女の子のようななで肩をしているせいか、男性特有の逞しさも感じられない。むしろ女装が似合いそうなくらいに柔和な顔をしていて、体の線も細い。なのに――、
「で、いつまで俺をこうやって座らせておくつもりだ? 言っちゃなんだけど、ここは俺ん家で、あんたたちは招かざる客なんだけどな」
外見に反して、喋り方はひどく生意気だった。
「貴様、無礼にもほどがあるぞ。それが姫様に対する口の利き方か!?」
ルシルベアイスが、その不遜な態度を再び強い口調で注意した。
「無礼? シュタインゲルグ王家ってもう滅んだんだろ? その子はもうお姫様なんかじゃなくって『元お姫様』。で、今は俺と同じ平民。十六歳の俺よりも二つ年下の十四歳なんだから、敬語を使う必要なんて全然無いだろ」
トロンの立場から見ればミルクマードたちは勝手に家の中まで入り込んできた迷惑な客であり、すでに敬意を払う必要も資格もなくなっているのに、それでも彼に対して礼節的な譲歩を迫ってくるような非常識な相手だ。
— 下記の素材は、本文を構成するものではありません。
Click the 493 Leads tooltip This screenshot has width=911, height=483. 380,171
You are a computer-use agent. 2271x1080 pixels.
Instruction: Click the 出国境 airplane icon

そうされればトロンでなくとも腹を立てるのは仕方がないだろうし、言っていることも事実であり正論だった。が――、
「き……貴様ぁー!」
が――、それがいくら事実であっても、口にするのは憚られる事が世の中にはある。
今の発言こそ正にそれだ。
愛する両親も今までの生活をも失って失意の中にあるミルクマードに対して全く気遣いをしようともしないトロンの言葉に、ルシルベアイスが額に青筋を立てて逆上した。
「やめなさいルーシー!」
剣の柄に手を掛けて、今にも少年に斬りかかろうとしている彼女をミルクマードが素早く制した。
「ですが姫様!」
「いいのよルーシー。彼の言っていることは事実なんだから」
ルシルベアイスはその言葉に反論しようとしたが、頭に血が上った精神状態ではどう言葉にしていいかわからず、もごもごと口の中で何かを言いかけた後、悔しそうに口をつぐんだ。